### Текст документа
□ □ □ □
А у нас по Заречью
Да на веки веков
Много самых сердечных
Раскидано слов.
Тех, что кружатся, вьются,
Словно птицы в лугах,
Тех, что сами смеются
У тебя на губах.
Эти слова, вторгаясь в стихи, придают им особую свежесть, выразительность, окрыленность, и если в самой действительности поэт открывает одно чудо вслед за другим, то такие же чудеса он открывает и в стихии народной речи, вторгшейся в его лирику и придающей ей особое обаяние, свежесть, меткость, удивительную выразительность.
Людям, глухим к поэзии и даже ставящим под сомнение ее возможности и ее будущее, поэт противопоставлял все кипение и все богатство живой, страстно напряженной и ничем не заменимой лирической речи:
Слова мы не на паперти
Выпрашиваем где-то,
Они у нас на скатерти
Сверкают — самоцветы.
Они у нас, они у нас…
(«Можно ли отречься от стихов?..»)
Поэт останавливается, словно у него перехватило горло от внезапно сверкнувшего перед ним и поразившего его (в самом буквальном смысле этого слова!), неожиданного даже для него самого сравнения, чтобы воскликнуть:
…Они как молния из глаз!..
□ □ □ □
### Показанные данные

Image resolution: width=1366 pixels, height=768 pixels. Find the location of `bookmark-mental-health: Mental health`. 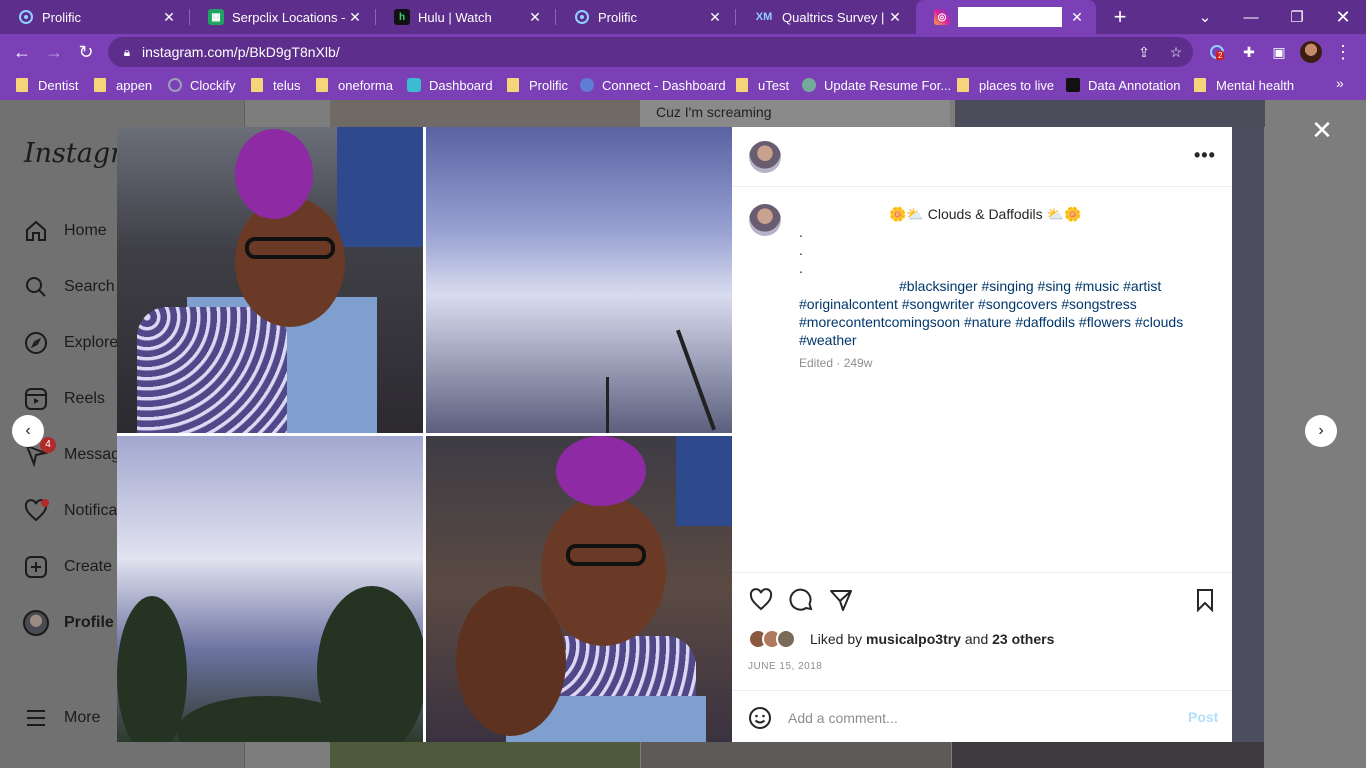

bookmark-mental-health: Mental health is located at coordinates (1244, 85).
□ □ □ □
### Задания
A - Выпишите из текста о лирике поэта качества, которые, согласно фразе «Эти слова, вторгаясь в стихи, придают им особую…», слова придают стихам. Берите только перечень до слов «и если».
B - Продолжите текст о лирике поэта, начав сразу после его последней строки.

### Ожидаемые результаты
A - свежесть, выразительность, окрыленность

B -
И в свете этих внезапно сверкнувших молний ему с особенной ясностью видится все то, что несет нам поэзия, безмерно обогащающая наш внутренний мир, а потому и равная чуду — что бы ни говорили на сей счет иные скептики и маловеры.
Поэт обращался к творчеству на том накале и подъеме чувств и страстей, без какого, полагал он, лирике чего-то самого нужного и необходимого может и не хватить, или, как утверждал он:
Ты сам гори, и выйдет чудо,
Коль нету чуда — не стихи!
(«Люблю, коль день работой начат…»)
В этом его утверждении — не отклик на случайное и преходящее настроение, а то убеждение, какое поэт отстаивал годами и десятилетиями, выступая против «школы равнодушных» (говоря словами Николая Тихонова). Это во многом определяет и полемический накал его творчества, чуждого полутонам и полупризнаниям, какой бы то ни было уклончивости или недоговоренности.
Уж если поэт и начинал разговор в стихах — и о стихах, — то со всею присущей ему откровенностью, пристрастностью, требовательностью, — а иначе, полагал он, и заводить такой разговор ни к чему! А поводов для полемики в 50–60-х годах у поэта было немало.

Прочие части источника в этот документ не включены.